By Kristin Rover
Batavia Township Trustees discussed the possibility of going out to bid for a township-wide waste removal contract during their June 3 meeting.
“We have had several complaints about the hours of pick-up and dealing with the company,” Batavia Township Administrator Rex Parsons said.
Parsons said some townships have a centralized contract that is either funded through a levy or individually billed to each resident.
Paul Braasch, director of the Clermont County Office of Environmental Quality, talked with trustees about the different options they have if they want to purse a waste contract and also gave them examples of other contracts in the county.

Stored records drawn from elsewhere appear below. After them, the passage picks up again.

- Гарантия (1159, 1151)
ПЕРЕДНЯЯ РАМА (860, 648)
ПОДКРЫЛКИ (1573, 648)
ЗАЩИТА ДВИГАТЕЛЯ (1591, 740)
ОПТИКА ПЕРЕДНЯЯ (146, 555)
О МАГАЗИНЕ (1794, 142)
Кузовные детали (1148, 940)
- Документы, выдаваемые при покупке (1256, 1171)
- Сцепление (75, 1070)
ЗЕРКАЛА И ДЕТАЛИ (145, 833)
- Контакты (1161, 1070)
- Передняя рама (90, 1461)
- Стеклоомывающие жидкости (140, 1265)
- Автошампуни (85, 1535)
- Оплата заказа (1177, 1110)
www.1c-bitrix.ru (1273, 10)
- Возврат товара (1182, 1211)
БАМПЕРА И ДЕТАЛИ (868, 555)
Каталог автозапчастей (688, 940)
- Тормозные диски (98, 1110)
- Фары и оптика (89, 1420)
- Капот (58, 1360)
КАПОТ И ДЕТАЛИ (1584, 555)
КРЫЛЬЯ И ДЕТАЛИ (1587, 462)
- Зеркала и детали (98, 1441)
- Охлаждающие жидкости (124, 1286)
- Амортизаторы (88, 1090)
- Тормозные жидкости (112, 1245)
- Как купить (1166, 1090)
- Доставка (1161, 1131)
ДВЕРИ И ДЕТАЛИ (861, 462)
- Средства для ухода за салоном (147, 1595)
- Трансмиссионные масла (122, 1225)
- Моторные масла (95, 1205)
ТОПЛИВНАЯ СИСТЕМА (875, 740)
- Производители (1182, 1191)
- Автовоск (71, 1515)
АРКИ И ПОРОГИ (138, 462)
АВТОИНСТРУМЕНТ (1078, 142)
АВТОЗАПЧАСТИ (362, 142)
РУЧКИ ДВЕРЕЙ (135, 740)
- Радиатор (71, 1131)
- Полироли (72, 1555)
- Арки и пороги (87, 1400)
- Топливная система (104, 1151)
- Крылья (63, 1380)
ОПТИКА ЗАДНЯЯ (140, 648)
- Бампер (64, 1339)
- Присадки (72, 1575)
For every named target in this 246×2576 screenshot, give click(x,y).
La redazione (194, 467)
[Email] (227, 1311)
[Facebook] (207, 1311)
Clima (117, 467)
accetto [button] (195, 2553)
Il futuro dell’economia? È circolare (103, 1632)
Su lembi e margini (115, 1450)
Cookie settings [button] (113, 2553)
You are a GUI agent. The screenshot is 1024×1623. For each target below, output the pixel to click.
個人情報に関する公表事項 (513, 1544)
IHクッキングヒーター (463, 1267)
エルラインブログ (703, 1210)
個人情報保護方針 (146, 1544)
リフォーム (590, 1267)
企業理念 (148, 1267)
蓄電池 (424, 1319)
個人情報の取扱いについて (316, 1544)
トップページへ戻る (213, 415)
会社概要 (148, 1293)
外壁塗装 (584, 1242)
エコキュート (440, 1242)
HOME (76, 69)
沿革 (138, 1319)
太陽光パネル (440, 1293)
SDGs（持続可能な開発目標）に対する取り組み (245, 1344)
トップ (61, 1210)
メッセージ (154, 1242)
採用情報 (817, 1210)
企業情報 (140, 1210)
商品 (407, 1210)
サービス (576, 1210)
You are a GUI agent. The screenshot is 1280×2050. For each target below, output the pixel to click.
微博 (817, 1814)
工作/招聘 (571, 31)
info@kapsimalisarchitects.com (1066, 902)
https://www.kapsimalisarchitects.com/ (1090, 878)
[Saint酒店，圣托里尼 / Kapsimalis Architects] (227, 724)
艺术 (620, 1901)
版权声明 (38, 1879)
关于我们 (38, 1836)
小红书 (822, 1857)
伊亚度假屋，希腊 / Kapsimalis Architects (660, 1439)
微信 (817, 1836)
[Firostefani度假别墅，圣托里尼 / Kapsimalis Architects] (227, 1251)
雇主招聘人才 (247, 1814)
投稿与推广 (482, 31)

“Right now, any individual can contract with anyone they want,” Braasch said about the current township regulations. “You all have the ability to contract out for one hauler, bid the contract out, and define the services you want.”
Braasch said they just finished helping Monroe Township design and bid out a contract for the entire township. He said township residents were paying around $20 per month for waste removal services, and they settled on a contract for $11 per month with curbside collection.
Braasch said residents in Monroe Township are still billed separately for the services.
“Bidding in this case worked well for residents,” Braasch said.
Braasch said in Pierce Township, the waste contract is renewed in the form of a levy every few years.
He said the advantage to having a levy is everyone in the township gets waste removal services for a reasonable price, but he said the downfall is that the tax each individual pays for the services depends on the value of his or her home.
Braasch said he would be able to help the township prepare and evaluate bids if trustees decided to look into a contract for the township.
“We feel this is an advantage to the township,” Braasch said about being able to develop and bid out a contract.
Parsons asked trustees for their thoughts about moving forward with the contract and bidding process.
Trustees all agreed that they may be able to get a better deal for residents if they go with a contract.
“I think we should pursue this,” Trustee Bill Dowdney said.
Trustees Jim Sauls and Randy Perry agreed.